- [HOW TO COMPLETE THIS TASK]:
An exact transcription of the lines from the one holding "Image resolution: width=360, height=1821." to the end of the entries below, and nothing more, is the required answer. Please omit the pictures.

Recorded data:

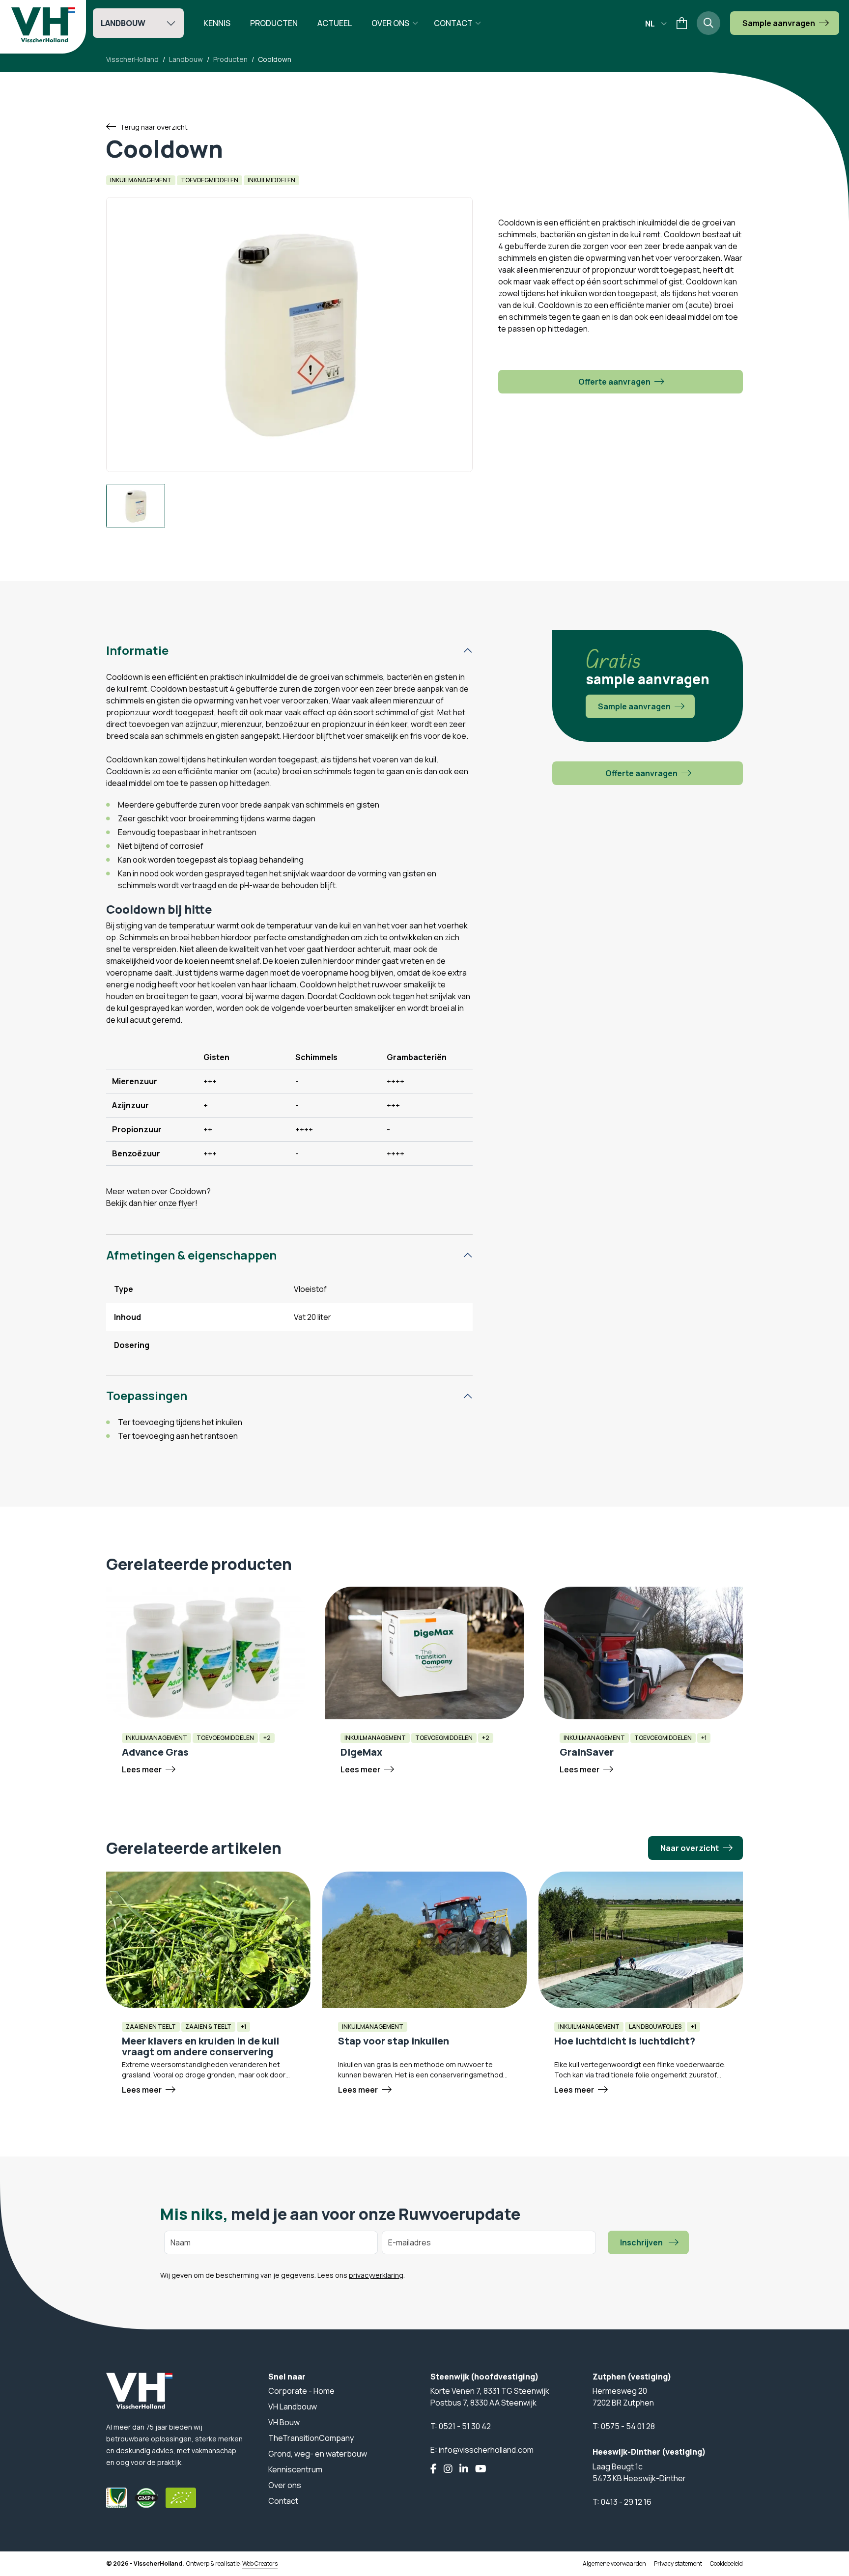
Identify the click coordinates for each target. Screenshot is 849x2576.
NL (650, 23)
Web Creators (260, 2563)
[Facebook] (433, 2469)
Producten (274, 23)
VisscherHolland (132, 59)
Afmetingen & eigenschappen (191, 1255)
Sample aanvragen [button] (778, 23)
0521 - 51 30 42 (465, 2426)
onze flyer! (178, 1203)
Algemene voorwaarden (614, 2563)
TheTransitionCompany (311, 2438)
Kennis (216, 23)
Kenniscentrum (295, 2469)
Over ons (390, 23)
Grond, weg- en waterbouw (317, 2453)
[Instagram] (448, 2469)
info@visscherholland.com (486, 2449)
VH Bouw (284, 2422)
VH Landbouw (292, 2406)
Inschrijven (641, 2242)
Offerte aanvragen (614, 381)
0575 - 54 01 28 (628, 2426)
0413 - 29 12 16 (626, 2501)
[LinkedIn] (463, 2469)
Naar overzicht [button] (689, 1848)
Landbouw (123, 23)
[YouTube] (480, 2469)
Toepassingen (146, 1395)
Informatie (137, 650)
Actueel (334, 23)
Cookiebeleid (726, 2563)
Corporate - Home (301, 2390)
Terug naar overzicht (154, 127)
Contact (453, 23)
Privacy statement (678, 2563)
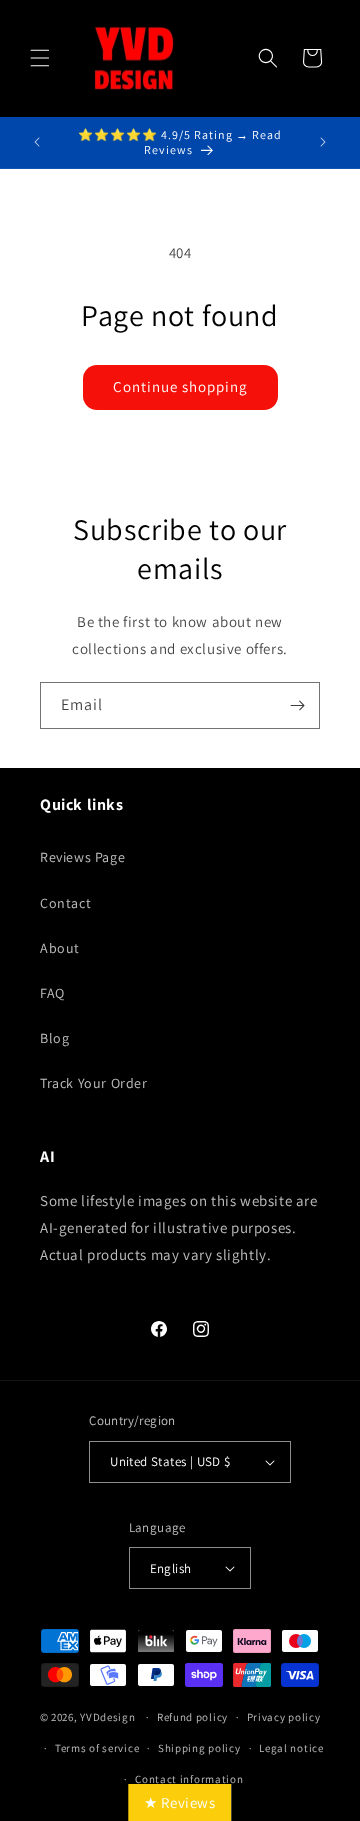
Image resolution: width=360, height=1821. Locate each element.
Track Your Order (94, 1083)
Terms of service (97, 1748)
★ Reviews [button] (179, 1802)
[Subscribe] (297, 705)
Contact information (189, 1779)
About (60, 948)
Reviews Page (82, 857)
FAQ (52, 993)
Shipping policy (199, 1748)
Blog (54, 1038)
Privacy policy (284, 1717)
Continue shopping (180, 386)
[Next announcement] (323, 142)
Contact (65, 903)
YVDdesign (107, 1717)
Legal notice (291, 1748)
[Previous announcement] (37, 142)
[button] (40, 58)
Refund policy (192, 1717)
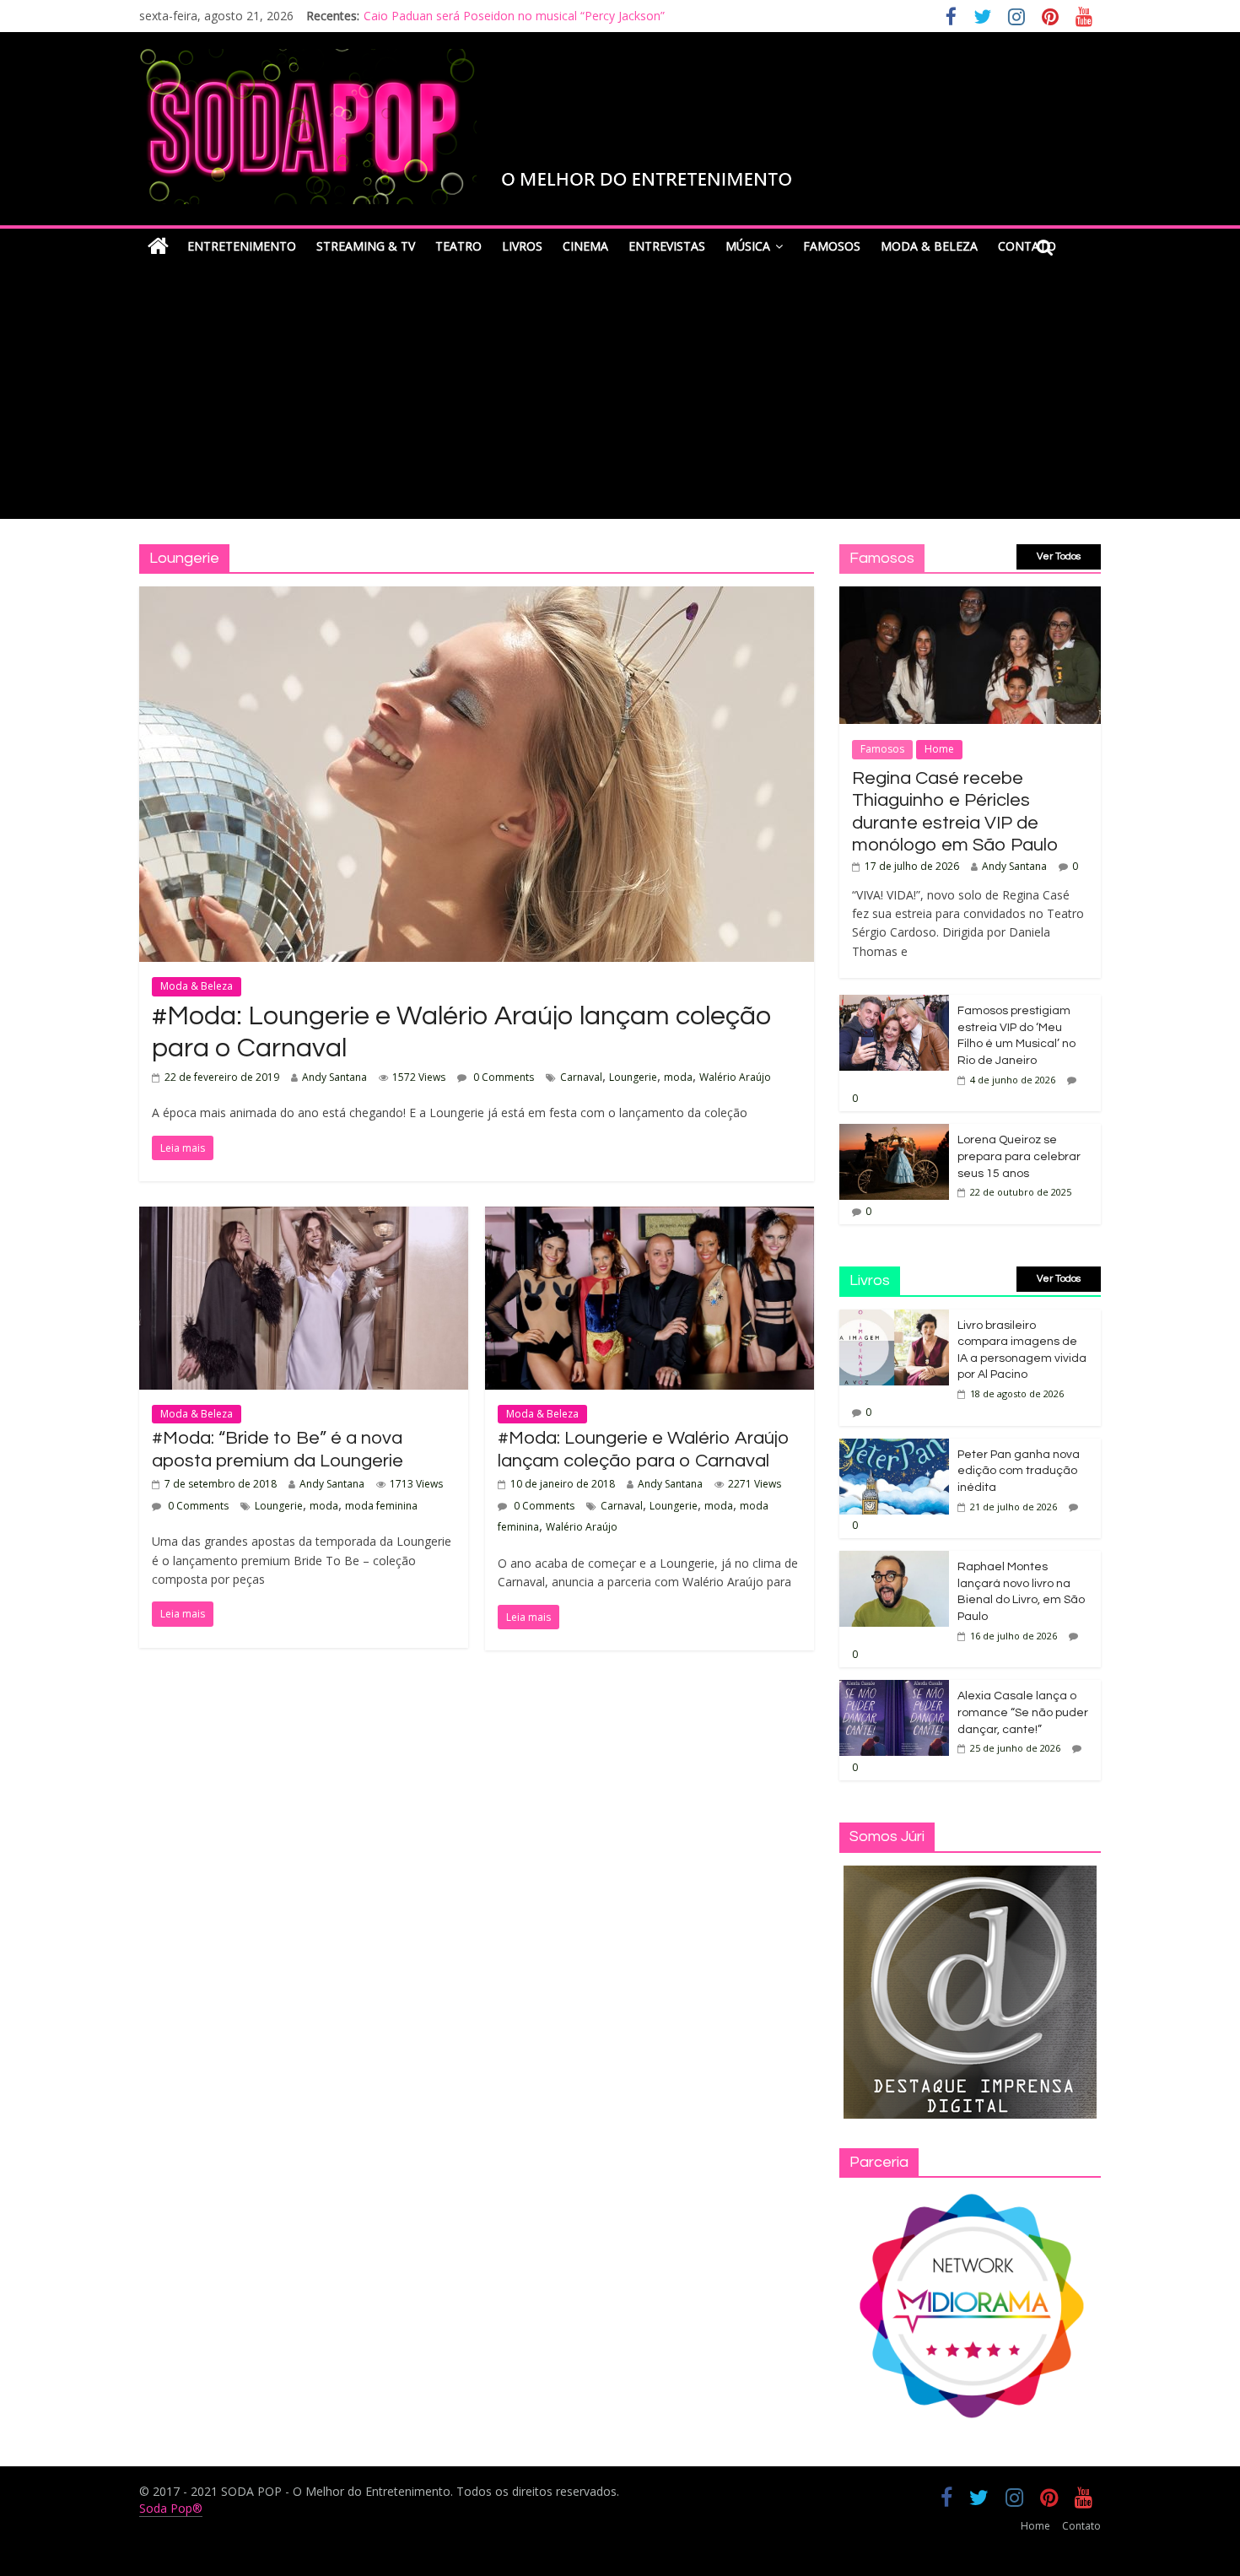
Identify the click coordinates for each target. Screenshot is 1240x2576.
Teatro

- [ANSWER SECTION]:
Image resolution: width=360, height=1821. Locate each element.
Track Your Order (94, 1083)
Terms of service (97, 1748)
★ Reviews [button] (179, 1802)
[Subscribe] (297, 705)
Contact information (189, 1779)
About (60, 948)
Reviews Page (82, 857)
FAQ (52, 993)
Shipping policy (199, 1748)
Blog (54, 1038)
Privacy policy (284, 1717)
Continue shopping (180, 386)
[Next announcement] (323, 142)
Contact (65, 903)
YVDdesign (107, 1717)
Legal notice (291, 1748)
[Previous announcement] (37, 142)
[button] (40, 58)
Refund policy (192, 1717)
Identify the click coordinates for each target. Screenshot is 1240x2576.
Teatro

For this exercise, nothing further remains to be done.